What is a combinatorial proof for $p_k(n) \leq (n-k+1)^{k-1}$

Suppose $p_k(n)$ is the number of partitions of the integer $n$ into $k$ parts. For example, the partition of 5 into 2 parts is; $p_2(5) = 2$, since the partitions are (4,1) and (3,2).

What is a good combinatorial proof that $p_k(n) \leq (n-k+1)^{k-1}$ for $k \leq n$? Or must this be done algebraically?

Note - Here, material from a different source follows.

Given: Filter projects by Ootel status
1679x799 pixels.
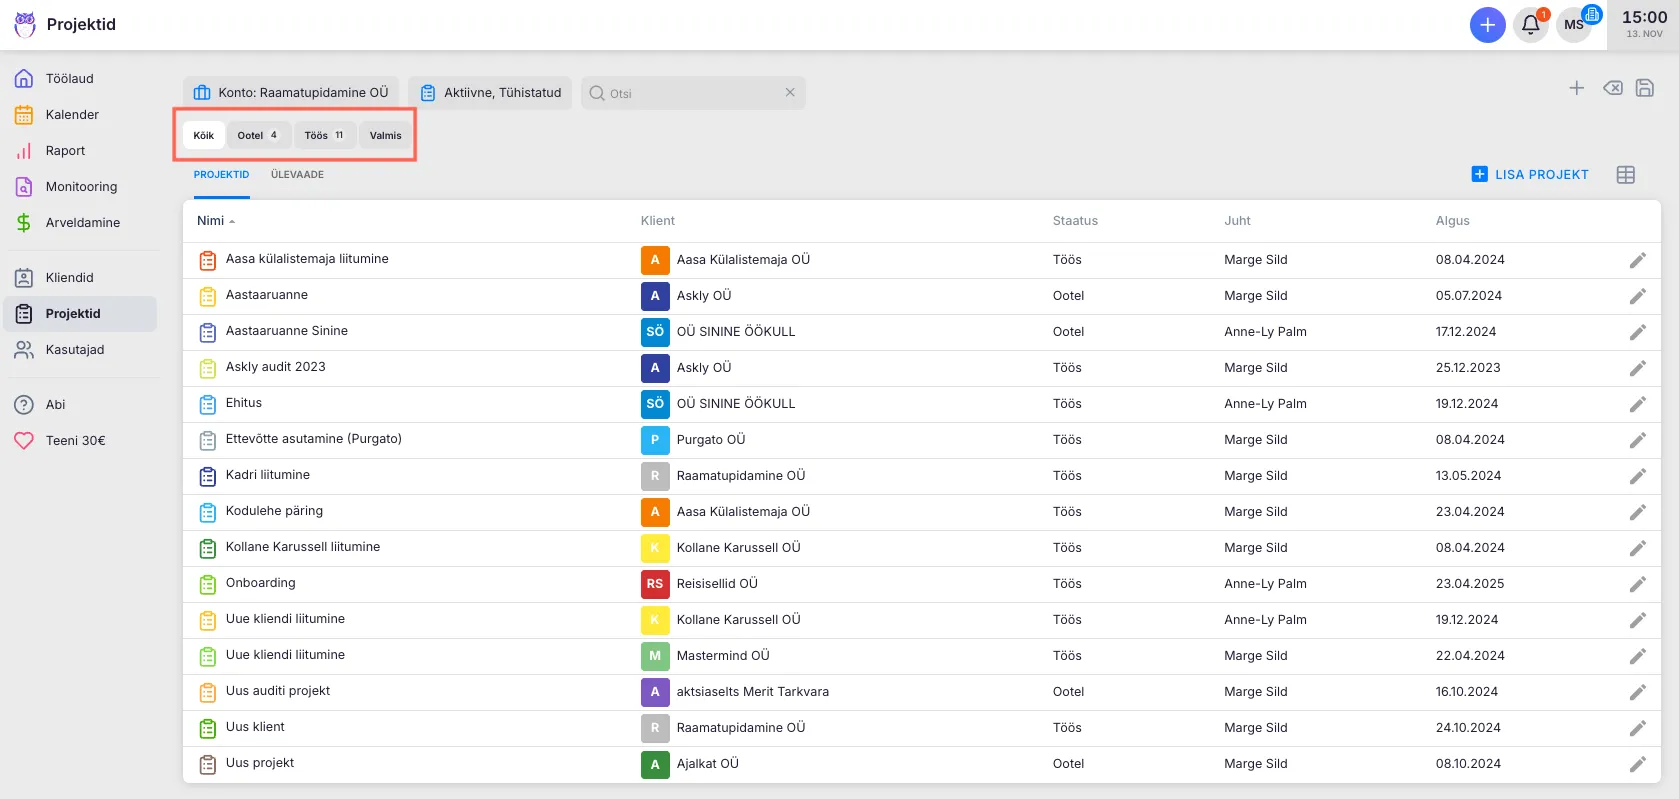Looking at the screenshot, I should [x=258, y=136].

• what's $p_k(n)$? – Phicar Sep 21 '17 at 4:16
• Updated the question to include the definition. – bashmike Sep 21 '17 at 4:20
• $p_k(n)$ is the Stirling number of second kind. – GAVD Sep 21 '17 at 4:35
• @GAVD No, it isn't. The Stirling number of the second kind counts partitions of sets, $p_k(n)$ counts partitions of numbers. – bof Sep 21 '17 at 5:43

A $k$-partition of $n$ is uniquely determined by the first $k-1$ values. Each element of a $k$-partition must be at most $n-k+1$, since the other elements are positive integers and sum to $\ge k-1$. Therefore the number of partitions of $n$ into $k$ parts is no larger than the number of $(k-1)$-tuples of integers between $1$ and $n-k+1$.